**What you are asked to do:**
Beginning at the line that holds "Task: Go to the Рулетка menu item", transcribe each line exactly through the end of the records, and leave any pictures out.

Saved data entries:
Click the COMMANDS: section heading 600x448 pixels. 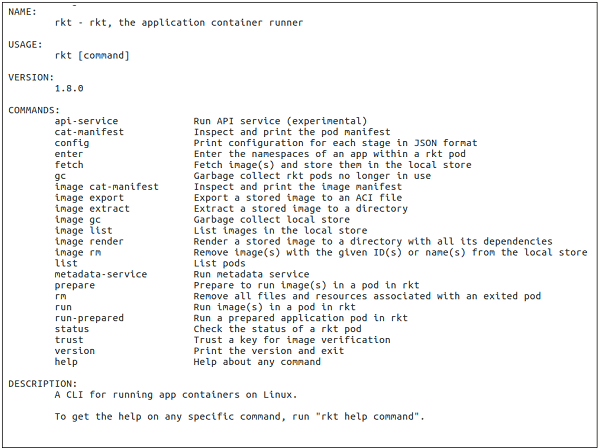click(x=34, y=109)
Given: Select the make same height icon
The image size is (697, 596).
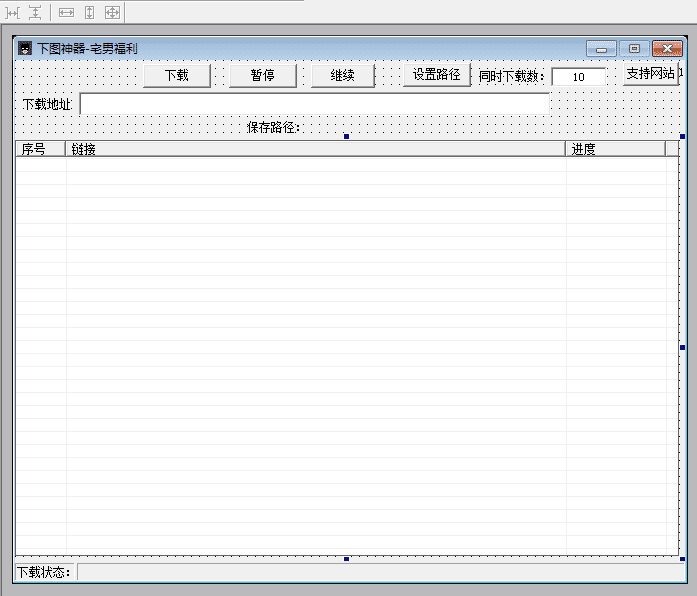Looking at the screenshot, I should coord(89,12).
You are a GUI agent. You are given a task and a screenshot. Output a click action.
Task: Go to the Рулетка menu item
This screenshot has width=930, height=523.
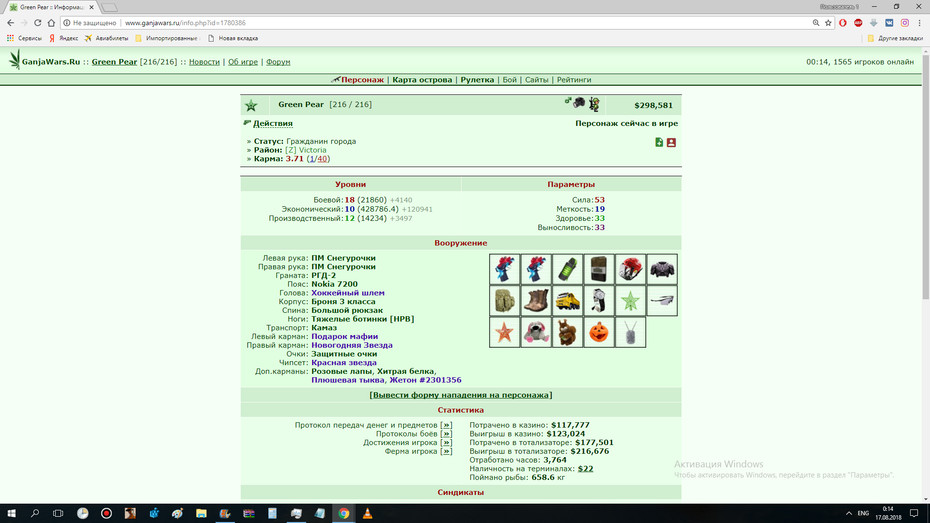coord(477,79)
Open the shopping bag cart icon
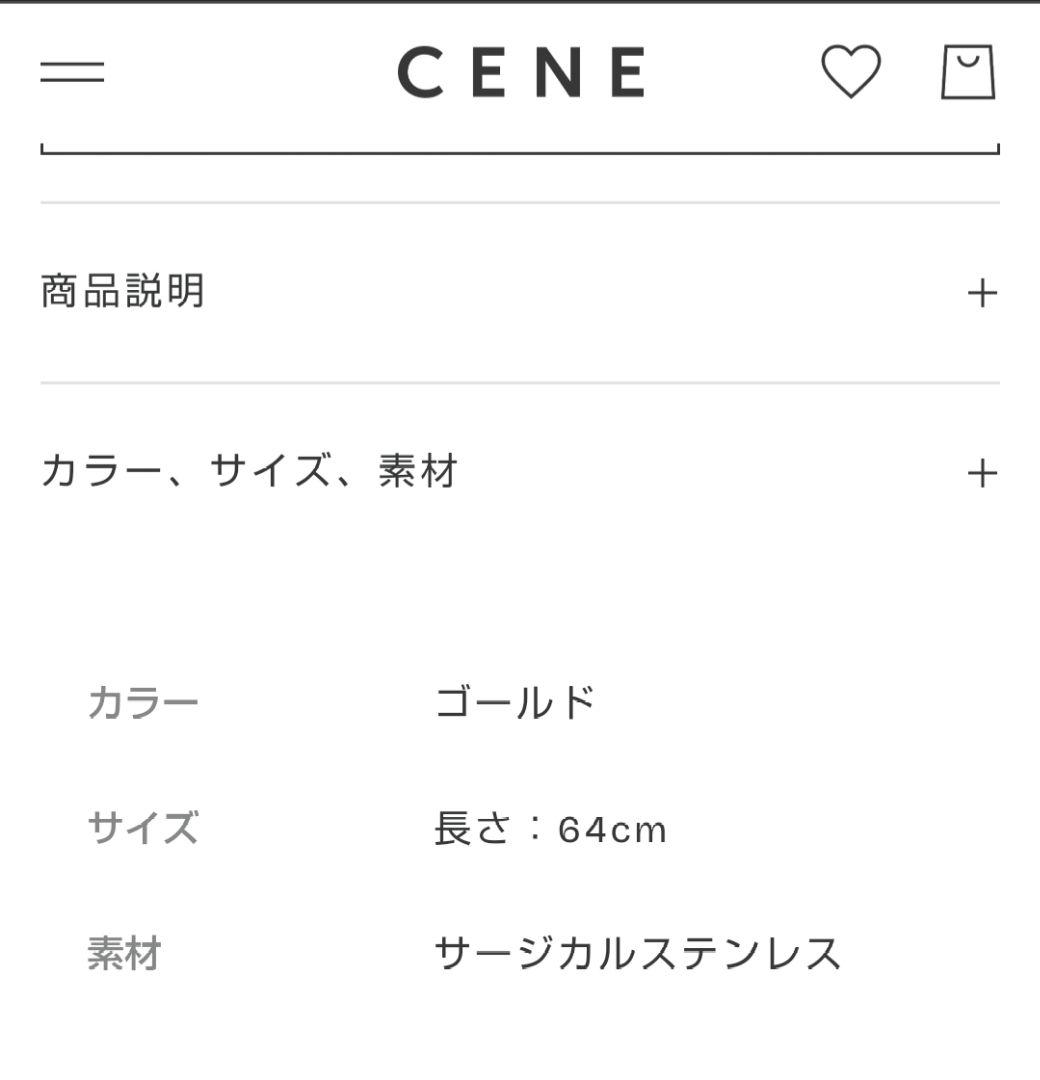This screenshot has height=1080, width=1040. [x=968, y=72]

**Answer to this problem:**
Task: Go to the Рулетка menu item
This screenshot has width=930, height=523.
coord(477,79)
Open the shopping bag cart icon
This screenshot has height=1080, width=1040. [x=968, y=72]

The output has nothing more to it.